又因为 \(\mathcal{N} = \mathcal{M}(\{\pi_\alpha^{-1}(E_\alpha): E_\alpha\in \mathcal{N}_\alpha, \alpha\in A\})\),所以 \(f\) 是可测函数。

Corollary 2.14 \(f: X\rightarrow \mathbb{C}\)\(\mathcal{M}\)-可测的当且仅当 \(\mathrm{Re}f\)\(\mathrm{Im}f\) 都是 \(\mathcal{M}\)-可测的。

Definition 2.15(广义实数)\(\overline{\mathbb{R}} = [-\infty,+\infty]\)。
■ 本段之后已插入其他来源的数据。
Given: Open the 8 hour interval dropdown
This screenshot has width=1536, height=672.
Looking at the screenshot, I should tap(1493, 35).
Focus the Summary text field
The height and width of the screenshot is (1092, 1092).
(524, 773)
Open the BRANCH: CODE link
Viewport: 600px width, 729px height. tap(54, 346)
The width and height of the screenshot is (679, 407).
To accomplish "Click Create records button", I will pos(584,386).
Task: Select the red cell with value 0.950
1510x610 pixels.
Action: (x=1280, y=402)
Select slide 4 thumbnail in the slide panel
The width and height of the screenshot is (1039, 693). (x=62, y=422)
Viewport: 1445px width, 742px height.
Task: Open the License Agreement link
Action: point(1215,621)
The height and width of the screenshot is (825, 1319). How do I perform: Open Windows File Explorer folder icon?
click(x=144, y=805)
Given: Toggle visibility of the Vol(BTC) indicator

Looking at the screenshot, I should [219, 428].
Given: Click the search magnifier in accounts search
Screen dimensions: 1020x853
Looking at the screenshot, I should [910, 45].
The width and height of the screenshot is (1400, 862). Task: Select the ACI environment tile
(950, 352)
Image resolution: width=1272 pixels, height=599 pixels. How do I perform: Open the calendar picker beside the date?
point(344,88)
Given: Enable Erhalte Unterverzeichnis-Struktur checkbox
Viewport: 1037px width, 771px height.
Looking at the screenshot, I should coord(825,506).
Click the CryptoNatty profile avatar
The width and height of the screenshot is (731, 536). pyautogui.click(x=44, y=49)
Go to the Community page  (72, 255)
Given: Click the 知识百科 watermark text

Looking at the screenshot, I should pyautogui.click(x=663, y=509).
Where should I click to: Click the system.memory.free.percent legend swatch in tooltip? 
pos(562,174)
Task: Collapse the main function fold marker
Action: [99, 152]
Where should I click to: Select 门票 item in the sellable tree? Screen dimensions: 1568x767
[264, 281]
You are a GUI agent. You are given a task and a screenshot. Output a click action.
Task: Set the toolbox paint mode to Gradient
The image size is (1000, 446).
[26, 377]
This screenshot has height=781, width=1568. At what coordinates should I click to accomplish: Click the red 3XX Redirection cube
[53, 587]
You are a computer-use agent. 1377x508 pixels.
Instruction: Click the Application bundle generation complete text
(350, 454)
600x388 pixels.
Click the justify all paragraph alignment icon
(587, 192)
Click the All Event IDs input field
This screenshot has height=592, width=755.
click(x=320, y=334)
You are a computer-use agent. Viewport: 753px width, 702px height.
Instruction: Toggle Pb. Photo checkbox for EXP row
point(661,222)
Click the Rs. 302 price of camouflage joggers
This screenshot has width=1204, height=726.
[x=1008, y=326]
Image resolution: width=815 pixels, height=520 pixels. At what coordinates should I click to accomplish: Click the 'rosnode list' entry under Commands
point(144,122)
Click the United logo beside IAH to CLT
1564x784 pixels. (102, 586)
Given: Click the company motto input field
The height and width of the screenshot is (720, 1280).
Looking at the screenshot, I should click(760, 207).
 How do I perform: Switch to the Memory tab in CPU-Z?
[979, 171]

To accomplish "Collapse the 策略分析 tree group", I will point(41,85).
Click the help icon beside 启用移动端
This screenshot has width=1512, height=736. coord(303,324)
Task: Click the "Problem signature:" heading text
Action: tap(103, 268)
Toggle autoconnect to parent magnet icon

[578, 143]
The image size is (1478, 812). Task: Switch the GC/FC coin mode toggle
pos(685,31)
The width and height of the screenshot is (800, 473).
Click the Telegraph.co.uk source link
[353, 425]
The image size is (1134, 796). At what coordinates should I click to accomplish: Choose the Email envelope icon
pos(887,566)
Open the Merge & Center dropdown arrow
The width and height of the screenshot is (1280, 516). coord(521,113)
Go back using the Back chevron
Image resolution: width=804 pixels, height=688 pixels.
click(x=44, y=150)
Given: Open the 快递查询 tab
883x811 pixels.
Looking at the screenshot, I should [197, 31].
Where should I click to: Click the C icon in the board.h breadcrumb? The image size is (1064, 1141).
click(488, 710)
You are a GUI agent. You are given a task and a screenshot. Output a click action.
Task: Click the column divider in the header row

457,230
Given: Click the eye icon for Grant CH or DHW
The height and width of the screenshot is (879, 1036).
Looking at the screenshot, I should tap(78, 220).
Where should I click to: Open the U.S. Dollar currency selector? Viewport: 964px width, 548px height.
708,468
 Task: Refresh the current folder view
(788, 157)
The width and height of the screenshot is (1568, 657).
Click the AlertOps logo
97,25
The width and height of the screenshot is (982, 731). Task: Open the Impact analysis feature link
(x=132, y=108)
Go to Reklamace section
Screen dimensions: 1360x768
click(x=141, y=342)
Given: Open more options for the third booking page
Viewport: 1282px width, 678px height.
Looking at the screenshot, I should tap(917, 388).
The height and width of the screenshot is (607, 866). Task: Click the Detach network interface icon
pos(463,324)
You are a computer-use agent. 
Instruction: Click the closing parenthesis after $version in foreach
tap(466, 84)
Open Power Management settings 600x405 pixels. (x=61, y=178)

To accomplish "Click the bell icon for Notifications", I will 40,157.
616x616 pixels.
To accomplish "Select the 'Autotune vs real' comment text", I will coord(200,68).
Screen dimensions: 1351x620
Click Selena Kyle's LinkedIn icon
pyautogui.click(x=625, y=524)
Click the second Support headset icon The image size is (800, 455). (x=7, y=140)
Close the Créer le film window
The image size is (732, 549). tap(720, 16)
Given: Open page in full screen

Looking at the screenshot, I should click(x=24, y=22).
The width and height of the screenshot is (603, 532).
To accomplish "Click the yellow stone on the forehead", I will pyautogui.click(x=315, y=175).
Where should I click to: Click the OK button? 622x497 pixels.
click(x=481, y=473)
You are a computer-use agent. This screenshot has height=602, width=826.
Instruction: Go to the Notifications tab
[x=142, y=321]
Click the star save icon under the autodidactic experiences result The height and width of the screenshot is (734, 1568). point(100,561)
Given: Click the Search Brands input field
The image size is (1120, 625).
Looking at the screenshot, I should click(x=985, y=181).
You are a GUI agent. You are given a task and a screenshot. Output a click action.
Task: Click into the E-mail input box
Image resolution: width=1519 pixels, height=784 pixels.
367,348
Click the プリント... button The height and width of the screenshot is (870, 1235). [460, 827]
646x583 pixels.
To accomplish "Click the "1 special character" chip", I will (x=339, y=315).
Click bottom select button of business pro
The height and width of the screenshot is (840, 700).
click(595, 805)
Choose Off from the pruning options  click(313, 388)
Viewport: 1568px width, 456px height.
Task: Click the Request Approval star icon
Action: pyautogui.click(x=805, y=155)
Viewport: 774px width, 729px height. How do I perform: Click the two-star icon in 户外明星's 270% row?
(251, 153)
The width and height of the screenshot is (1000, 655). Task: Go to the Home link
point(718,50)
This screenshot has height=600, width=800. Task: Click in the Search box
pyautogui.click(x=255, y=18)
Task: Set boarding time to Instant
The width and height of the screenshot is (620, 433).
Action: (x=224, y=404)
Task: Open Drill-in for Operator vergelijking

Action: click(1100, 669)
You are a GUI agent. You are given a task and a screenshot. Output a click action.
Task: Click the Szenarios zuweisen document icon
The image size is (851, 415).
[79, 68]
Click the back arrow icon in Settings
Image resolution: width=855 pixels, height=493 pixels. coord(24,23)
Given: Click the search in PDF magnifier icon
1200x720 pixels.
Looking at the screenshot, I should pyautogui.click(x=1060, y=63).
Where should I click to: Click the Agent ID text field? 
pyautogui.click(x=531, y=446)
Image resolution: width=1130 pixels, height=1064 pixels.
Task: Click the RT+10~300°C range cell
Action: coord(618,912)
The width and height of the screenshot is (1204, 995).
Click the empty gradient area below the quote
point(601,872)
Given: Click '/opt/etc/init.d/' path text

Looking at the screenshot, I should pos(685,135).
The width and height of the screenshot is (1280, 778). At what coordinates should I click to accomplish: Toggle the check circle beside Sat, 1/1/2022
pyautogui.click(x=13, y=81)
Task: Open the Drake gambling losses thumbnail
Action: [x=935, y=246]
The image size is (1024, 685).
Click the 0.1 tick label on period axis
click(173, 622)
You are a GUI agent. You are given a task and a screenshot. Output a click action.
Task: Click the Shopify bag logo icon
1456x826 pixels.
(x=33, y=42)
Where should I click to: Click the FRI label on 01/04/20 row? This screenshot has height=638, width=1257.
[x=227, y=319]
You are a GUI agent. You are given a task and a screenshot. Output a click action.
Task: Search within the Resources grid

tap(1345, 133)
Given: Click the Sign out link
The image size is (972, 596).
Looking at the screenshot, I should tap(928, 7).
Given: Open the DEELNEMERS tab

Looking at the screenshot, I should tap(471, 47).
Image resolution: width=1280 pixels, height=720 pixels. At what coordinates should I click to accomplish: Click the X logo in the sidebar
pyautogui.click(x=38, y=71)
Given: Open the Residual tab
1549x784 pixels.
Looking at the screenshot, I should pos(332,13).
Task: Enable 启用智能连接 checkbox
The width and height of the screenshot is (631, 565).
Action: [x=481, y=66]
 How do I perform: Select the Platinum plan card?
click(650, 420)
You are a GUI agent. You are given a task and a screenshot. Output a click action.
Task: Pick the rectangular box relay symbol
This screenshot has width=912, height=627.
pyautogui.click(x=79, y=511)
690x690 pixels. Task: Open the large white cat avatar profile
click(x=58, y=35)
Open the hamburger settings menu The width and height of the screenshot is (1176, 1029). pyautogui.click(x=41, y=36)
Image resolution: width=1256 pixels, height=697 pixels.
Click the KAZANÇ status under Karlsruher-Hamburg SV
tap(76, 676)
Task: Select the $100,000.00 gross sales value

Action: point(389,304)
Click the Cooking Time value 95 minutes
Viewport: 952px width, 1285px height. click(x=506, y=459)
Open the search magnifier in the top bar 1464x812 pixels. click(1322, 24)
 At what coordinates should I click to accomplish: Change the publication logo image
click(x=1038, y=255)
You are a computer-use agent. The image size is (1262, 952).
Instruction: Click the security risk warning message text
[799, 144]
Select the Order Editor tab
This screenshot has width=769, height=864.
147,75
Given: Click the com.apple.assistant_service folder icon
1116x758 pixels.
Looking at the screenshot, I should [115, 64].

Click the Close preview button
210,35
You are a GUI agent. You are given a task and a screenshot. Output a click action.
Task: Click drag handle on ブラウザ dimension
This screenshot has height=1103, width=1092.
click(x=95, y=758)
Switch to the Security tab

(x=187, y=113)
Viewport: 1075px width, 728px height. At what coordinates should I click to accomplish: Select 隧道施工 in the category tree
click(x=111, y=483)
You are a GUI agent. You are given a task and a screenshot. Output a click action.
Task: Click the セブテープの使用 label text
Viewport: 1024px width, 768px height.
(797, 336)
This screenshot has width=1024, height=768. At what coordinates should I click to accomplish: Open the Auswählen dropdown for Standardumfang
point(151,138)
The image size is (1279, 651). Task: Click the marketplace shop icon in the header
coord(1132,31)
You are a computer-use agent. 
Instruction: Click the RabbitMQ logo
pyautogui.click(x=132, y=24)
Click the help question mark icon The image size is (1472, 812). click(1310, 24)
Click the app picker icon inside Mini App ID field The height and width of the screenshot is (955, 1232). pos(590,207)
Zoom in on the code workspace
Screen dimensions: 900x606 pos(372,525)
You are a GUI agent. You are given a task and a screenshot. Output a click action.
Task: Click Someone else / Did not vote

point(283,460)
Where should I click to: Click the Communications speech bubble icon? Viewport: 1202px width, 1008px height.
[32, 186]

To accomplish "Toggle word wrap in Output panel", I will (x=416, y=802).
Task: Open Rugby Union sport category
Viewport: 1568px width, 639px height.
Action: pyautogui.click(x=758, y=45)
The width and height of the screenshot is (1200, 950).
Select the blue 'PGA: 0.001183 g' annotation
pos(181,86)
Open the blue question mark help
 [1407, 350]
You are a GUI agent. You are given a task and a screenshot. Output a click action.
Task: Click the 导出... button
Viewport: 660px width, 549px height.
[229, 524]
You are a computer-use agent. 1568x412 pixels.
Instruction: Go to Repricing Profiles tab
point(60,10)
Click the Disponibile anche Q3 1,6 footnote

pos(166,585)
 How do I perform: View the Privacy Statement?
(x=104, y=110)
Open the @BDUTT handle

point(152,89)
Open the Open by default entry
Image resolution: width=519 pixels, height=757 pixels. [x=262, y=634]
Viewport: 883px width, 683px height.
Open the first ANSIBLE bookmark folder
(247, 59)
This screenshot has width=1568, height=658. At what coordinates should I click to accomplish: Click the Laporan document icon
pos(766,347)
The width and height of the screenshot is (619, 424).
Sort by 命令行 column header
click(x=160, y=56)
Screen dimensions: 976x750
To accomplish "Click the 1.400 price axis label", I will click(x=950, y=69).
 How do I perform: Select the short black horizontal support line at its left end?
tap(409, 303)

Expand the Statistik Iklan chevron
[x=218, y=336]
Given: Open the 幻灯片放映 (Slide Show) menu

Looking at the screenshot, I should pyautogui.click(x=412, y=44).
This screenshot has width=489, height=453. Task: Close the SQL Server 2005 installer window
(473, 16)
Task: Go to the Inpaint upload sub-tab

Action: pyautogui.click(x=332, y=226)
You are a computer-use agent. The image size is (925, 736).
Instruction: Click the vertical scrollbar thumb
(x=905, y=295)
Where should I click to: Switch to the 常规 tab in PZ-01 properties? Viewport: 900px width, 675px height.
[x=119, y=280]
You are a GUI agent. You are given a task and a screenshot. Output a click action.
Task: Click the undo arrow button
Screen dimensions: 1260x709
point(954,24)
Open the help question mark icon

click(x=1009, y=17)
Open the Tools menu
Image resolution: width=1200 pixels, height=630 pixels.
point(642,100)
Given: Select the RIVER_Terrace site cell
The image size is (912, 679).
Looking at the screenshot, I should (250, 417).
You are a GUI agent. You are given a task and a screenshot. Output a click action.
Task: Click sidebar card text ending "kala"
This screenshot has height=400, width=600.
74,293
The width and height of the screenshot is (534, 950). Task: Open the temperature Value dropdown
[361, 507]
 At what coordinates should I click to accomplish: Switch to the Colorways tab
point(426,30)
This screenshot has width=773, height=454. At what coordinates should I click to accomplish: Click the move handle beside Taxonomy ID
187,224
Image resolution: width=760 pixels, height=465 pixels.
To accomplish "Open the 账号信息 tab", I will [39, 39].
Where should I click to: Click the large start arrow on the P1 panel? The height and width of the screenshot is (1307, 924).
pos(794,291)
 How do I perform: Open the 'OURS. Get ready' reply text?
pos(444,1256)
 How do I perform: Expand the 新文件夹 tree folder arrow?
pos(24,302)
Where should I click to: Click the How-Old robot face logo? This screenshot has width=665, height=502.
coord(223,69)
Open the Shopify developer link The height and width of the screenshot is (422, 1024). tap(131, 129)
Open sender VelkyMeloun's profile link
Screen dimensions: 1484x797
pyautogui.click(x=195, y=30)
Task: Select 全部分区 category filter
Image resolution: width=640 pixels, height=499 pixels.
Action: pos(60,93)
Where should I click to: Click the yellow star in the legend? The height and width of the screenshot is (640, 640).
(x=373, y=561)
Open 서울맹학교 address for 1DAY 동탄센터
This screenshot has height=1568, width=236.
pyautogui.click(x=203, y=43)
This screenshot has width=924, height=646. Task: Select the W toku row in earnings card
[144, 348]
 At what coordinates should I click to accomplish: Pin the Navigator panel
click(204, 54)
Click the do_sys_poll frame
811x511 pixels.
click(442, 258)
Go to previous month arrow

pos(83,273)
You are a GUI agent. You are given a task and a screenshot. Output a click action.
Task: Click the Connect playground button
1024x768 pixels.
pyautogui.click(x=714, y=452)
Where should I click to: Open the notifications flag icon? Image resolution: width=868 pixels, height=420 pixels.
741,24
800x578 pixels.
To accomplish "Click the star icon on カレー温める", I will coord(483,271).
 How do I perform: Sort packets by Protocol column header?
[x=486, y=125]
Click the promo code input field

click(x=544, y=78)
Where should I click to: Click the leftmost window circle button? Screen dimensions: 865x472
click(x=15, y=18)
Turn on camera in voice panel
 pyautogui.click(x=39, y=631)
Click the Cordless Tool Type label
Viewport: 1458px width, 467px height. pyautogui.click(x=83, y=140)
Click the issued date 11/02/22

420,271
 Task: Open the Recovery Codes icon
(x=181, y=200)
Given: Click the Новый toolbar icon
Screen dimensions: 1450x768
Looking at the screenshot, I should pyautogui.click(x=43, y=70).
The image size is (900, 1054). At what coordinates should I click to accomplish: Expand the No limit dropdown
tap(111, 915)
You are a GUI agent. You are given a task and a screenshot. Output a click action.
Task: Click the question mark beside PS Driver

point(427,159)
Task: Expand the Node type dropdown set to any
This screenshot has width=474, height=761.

定义 \(\mathcal{B}_\mathbb{R} = \{E\subset \overline{\mathbb{R}}: E\cap \mathbb{R}\in \mathcal{B}_\mathbb{R}\}\)。称 \(f: X\rightarrow \overline{\mathbb{R}}\)\(\mathcal{M}\)-可测的如果 \(f\)\((\mathcal{M}, \mathcal{B}_\overline{\mathbb{R}})\)-可测的。

Remark 2.16 \(f:X\rightarrow\overline{\mathbb{R}}\) 是可测的当且仅当 \(f^{-1}(\{\pm\infty\})\in \mathcal{M}\)\(f\)\(f^{-1}(\mathbb{R})\) 上可测。

Proposation 2.17\(f,g: X\rightarrow \mathbb{C}\)\(\mathcal{M}\)-可测的,则 \(f+g,f-g,fg,f/g\) 可测。

Proof:乘积空间的函数可测,四则运算可测,故复合可测。

Remark 2.18 上面的结论对 \(f: X\rightarrow \overline{\mathbb{R}}\) 也成立。

Proposation 2.19\(\forall j\in \mathbb{N}, f_j: X\rightarrow \overline{\mathbb{R}}\) 可测,则

\[g_1(x) = \sup_j f_j(x), g_2(x) = \inf_j f_j(x), g_3(x) = \limsup_j f_j(x), g_4(x) = \liminf_j f_j(x) \]

都可测。

Proof:因为 \(g_1^{-1}((a,\infty]) = \cup_j f_j^{-1}((a,\infty])\),所以 \(g_1\) 可测;

因为 \(\inf_j f_j = \sup_j (-f_j)\),所以 \(g_2\) 可测。

因为 \(\limsup_j f_j = \inf_k\sup_{j\leq k}f_j\),所以 \(g_3,g_4\) 可测。

Corollary 2.20

  • \(f,g: X\rightarrow \overline{\mathbb{R}}\) 可测,则 \(\max\{f,g\},\min\{f,g\}\) 均可测。
  • \(f_j: X\rightarrow C\) 可测,且 \(f(x) = \lim_{j\rightarrow \infty} f_j(x), \forall x\in X\) 存在,则 \(f\) 可测。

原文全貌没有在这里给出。